Photo by Nick Fancher

Health | 03.14.2022

New Study Aims To Discover If Cannabis Can Reduce Migraines

Here's how the forthcoming trial will examine if cannabis could be a potential treatment for acute headaches and migraines.

What do you do to treat a headache? Perhaps swallow a couple of over-the-counter pain-relieving tablets, or maybe a relaxing toke might do the trick. However you go about treating your pains, researchers are calling for more evidence on how cannabis could mitigate headaches and migraines

There’s been scarce research on animals that show the body’s endocannabinoid system (ECS) directly interacts with neural pathways that cause migraines, meaning a substance that also interacts with our ECS might be of use for headaches. 

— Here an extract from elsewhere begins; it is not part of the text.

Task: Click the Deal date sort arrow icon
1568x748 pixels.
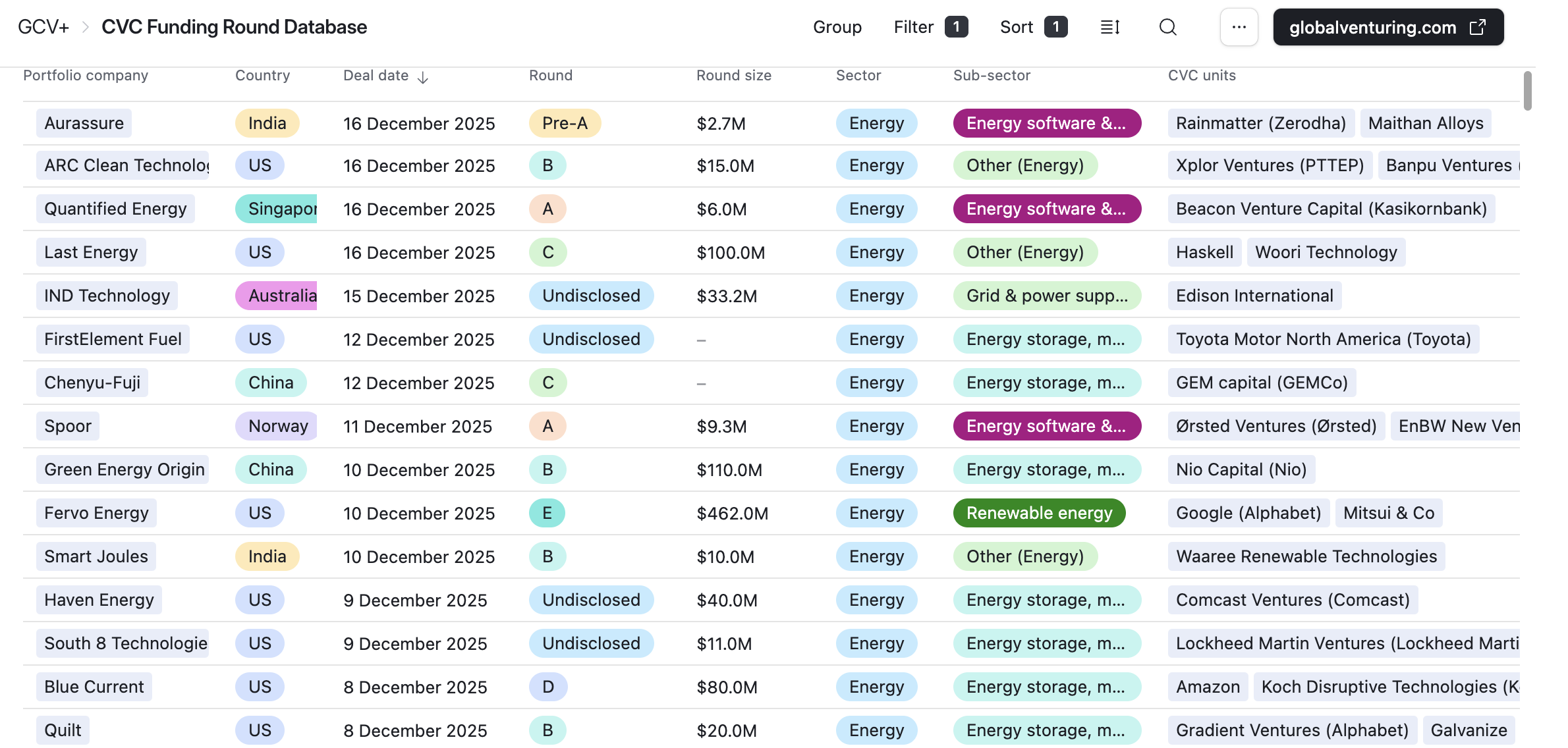Action: pos(423,78)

One researcher wants to solidify findings regarding how cannabis could aid migraines. Nathaniel Shuster is a headache and pain neurologist at UC San Diego Health and an investigator at the university’s Center for Medicinal Cannabis Research. He spoke with Inverse about his recent efforts to find reliable evidence. 

“People with migraines sometimes ask doctors what their thoughts are about using cannabis to treat migraines,” and it’s been no surprise when doctors respond by explaining how they “don’t have clinical evidence to advise [patients],” Shuster explained. 

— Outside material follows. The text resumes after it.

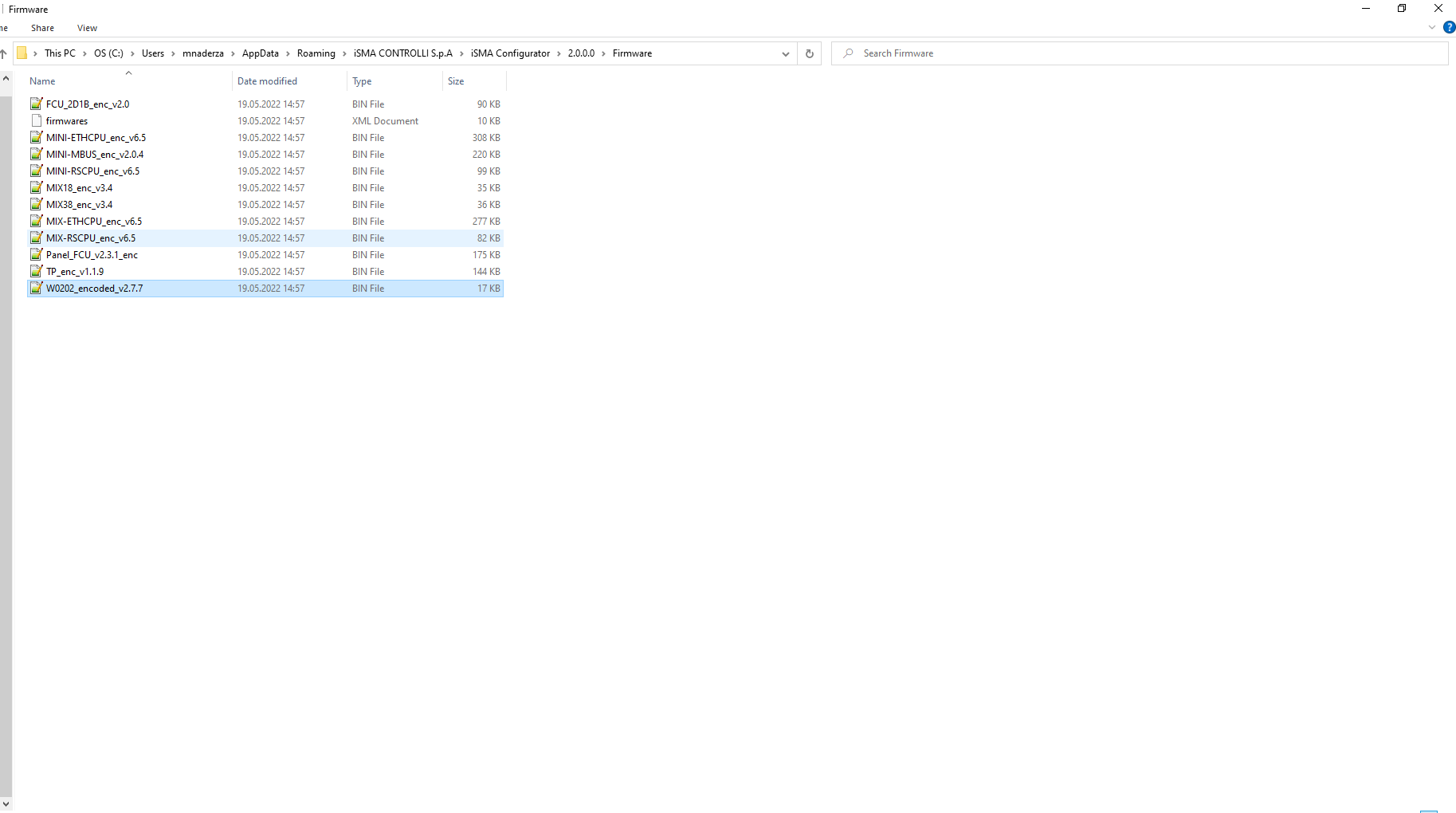1456x813 pixels.
Task: Select the firmwares XML document icon
Action: [x=36, y=120]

In better news, Shuster and other researchers are just about ready to make reliable findings in a new randomized placebo-controlled trial that looks at how cannabis could treat acute migraines. 

There are currently 75 participants ready to participate in the study, but Shuster explained that he’s looking to gather 15 more individuals to complete the trial. If all goes well, we should have the results by late summer. All participants in the trial must not be regular cannabis users or take opioids. 

Photo by Nick Fancher

What’s even more interesting is that the researchers won’t know which participants have taken which dose, which will be four different variations between THC, CBD, both THC + CBD, and a placebo. 

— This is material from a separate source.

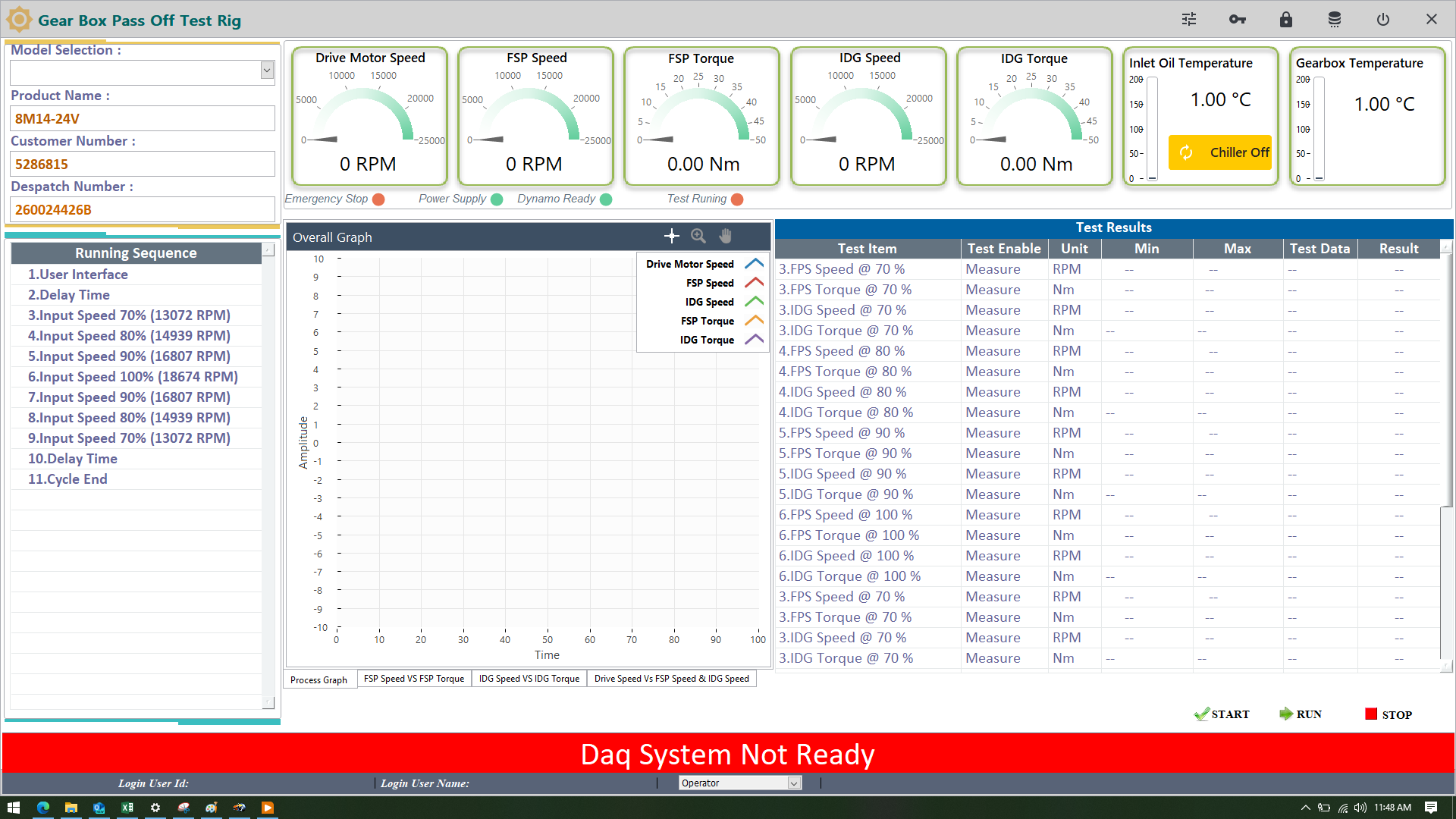The image size is (1456, 819).
Task: Select the crosshair tool on Overall Graph
Action: click(671, 237)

The participants will receive their dosage through an administered vaporizer, which reports say might be the least invasive method of ingestion for those with migraine-related nausea or stomach issues. 

Before Shuster’s team solidifies the findings, he wants marijuana users to know that “frequent cannabis use might actually make migraines become more frequent, causing what has been called medication overuse or rebound headaches.”

However, this isn’t a fact, just an assumption based on how medications and migraines have interacted in the past. That said, Shuster recommends that if individuals are not receiving care from a doctor and are suffering migraines, “four or more days per month…they should make an appointment with their doctor to discuss migraine prevention treatments.”